Irish companies are losing, on average, almost 3% of their turnover to cybercriminals annually, an international conference on IT security has heard.
The conference was held amid the Europe-wide fallout from the hacking attack on Co Clare-based firm Loyaltybuild, from which the personal and/or credit or debit card details of 1.6m customers were stolen.
Communications Minister Pat Rabbitte, who addressed the conference in Dublin, said he was not satisfied that all precautions had been taken against what has become the country’s largest ever data breach.
“It would appear on the face of it that there has been negligence,” said Mr Rabbitte. He said he expected a thorough police investigation into the breach, which Loyaltybuild has called a sophisticated criminal attack.
Tánaiste Eamon Gilmore, who also addressed the event, said the breach had lessons for all involved in the digital economy.
“It is a timely reminder of the potential costs of cybercrime to individuals, businesses, and government bodies in terms of financial and reputational damage,” said Mr Gilmore, citing the average estimated cost of 2.7% of turnover.
“The lesson is clear — individuals, businesses, and government must be constantly vigilant and ensure that our systems evolve to meet the ever-growing threat.”

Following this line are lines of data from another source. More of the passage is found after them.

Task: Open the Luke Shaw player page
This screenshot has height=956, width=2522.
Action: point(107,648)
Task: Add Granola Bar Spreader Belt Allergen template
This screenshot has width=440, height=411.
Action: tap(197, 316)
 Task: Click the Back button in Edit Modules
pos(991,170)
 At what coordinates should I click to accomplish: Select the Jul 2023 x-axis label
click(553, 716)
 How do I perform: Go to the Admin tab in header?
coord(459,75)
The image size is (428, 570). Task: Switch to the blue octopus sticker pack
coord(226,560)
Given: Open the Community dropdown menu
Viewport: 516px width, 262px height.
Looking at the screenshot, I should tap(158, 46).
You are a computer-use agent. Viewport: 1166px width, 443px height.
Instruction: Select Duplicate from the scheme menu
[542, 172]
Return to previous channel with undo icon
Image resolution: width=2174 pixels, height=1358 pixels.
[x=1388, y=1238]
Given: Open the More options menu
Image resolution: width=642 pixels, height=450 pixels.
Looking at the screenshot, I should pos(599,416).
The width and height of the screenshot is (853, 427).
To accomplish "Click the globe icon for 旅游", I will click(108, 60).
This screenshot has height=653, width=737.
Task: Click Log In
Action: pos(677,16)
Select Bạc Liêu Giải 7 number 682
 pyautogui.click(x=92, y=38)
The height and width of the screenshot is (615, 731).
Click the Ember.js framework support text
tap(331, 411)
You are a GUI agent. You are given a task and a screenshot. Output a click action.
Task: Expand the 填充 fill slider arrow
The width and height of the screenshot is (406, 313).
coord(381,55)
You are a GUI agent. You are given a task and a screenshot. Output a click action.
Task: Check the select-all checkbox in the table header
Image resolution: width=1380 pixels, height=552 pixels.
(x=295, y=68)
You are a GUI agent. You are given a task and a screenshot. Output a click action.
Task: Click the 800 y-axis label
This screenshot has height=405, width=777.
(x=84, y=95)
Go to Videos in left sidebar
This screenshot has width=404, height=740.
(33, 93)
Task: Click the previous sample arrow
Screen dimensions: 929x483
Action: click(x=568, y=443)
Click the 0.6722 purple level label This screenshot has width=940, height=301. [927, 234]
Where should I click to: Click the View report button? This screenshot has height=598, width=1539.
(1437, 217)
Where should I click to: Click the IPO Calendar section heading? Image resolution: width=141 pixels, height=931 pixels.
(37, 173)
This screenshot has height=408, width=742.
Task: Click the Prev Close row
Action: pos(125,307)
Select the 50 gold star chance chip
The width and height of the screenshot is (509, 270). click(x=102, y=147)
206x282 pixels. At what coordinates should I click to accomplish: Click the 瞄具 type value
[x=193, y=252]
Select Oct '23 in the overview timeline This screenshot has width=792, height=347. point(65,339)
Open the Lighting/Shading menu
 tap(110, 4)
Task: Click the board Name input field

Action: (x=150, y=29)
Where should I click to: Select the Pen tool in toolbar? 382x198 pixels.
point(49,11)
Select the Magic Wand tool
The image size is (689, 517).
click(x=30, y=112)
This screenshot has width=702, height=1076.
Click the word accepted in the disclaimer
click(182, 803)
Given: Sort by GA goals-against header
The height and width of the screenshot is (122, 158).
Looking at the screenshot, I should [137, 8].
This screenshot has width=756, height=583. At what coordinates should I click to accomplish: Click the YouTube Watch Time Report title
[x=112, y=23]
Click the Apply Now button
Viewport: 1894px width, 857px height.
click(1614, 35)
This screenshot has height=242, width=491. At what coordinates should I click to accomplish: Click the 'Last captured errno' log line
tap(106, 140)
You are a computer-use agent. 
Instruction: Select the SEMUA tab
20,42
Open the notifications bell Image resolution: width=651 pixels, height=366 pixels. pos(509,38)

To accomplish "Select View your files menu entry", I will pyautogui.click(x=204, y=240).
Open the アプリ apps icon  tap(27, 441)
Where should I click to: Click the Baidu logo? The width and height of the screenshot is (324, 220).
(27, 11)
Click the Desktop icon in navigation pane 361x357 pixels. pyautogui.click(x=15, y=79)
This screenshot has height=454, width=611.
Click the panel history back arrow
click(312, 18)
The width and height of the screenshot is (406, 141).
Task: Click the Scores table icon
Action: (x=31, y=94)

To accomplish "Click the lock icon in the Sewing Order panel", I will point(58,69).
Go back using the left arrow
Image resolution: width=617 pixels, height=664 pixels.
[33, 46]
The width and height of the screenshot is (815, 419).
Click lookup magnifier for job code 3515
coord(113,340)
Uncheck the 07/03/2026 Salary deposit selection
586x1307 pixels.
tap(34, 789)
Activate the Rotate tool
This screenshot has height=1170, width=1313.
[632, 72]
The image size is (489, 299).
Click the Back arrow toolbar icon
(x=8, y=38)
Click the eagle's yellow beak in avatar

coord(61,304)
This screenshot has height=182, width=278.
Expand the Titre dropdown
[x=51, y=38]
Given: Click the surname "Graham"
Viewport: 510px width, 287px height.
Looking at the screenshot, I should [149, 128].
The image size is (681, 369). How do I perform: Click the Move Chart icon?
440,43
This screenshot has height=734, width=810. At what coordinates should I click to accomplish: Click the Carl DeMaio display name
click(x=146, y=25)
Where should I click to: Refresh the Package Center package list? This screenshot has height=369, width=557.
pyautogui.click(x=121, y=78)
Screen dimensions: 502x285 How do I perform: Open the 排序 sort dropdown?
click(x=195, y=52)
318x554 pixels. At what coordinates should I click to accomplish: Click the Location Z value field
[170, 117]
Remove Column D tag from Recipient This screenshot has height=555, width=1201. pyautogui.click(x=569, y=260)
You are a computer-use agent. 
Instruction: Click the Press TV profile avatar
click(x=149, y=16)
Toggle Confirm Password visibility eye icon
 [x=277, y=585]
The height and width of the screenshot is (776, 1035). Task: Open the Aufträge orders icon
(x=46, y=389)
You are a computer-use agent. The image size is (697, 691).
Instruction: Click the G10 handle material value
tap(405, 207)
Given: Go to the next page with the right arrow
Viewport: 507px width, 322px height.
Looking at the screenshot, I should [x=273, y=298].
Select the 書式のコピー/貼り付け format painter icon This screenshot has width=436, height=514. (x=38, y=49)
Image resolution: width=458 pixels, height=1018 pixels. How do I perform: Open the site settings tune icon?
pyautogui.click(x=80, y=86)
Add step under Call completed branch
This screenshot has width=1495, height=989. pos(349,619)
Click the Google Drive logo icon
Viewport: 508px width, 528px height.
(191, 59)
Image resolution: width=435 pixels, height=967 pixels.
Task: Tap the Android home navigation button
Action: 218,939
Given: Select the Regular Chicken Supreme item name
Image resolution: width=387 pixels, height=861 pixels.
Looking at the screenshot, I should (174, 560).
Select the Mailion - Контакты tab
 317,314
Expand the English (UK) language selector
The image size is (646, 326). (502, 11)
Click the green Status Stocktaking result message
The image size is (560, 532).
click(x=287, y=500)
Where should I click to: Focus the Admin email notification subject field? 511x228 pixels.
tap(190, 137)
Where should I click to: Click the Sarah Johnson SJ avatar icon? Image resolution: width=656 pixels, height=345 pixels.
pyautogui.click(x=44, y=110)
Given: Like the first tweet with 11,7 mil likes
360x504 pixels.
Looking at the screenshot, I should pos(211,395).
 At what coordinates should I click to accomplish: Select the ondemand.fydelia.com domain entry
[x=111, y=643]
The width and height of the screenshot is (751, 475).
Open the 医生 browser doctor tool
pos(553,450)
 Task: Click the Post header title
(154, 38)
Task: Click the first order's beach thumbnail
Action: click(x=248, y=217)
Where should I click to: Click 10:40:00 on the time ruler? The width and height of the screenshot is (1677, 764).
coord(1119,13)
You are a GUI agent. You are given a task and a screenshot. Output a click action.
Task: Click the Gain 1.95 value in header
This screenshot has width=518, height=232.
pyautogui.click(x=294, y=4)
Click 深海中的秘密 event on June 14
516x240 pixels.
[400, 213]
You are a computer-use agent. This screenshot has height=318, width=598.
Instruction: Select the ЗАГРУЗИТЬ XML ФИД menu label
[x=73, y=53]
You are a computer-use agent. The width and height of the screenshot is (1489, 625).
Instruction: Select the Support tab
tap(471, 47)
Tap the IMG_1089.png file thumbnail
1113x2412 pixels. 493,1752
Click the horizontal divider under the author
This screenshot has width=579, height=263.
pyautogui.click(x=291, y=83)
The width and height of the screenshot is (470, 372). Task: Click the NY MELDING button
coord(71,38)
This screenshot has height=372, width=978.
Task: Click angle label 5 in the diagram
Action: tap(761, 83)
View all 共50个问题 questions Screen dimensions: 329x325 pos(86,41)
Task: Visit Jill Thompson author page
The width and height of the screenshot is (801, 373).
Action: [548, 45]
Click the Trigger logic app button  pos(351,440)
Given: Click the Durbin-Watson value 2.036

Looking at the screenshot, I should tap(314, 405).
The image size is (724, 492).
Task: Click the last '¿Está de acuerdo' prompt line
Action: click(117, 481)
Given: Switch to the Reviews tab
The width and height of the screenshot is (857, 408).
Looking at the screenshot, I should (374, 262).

Of the 432 Irish companies who suffered a cyber security breach last year, not one knew about until someone else alerted them! #iiea_cyber— anneroper (@anneeroper) November 15, 2013
Cybersecurity expert Brian Honan, an advisor to Europol, said that while much of the focus was on Loyaltybuild, firms that used its services also needed to review their operations. SuperValu, Axa Insurance, ESB, Centra, Clerys, and Postbank were among Loyaltybuild clients.
SuperValu, which has 70,000 affected customers, said it had a team of IT experts investigating the breach. Loyaltybuild also has external experts on the case and gardaí and the Data Protection Commission are also investigating.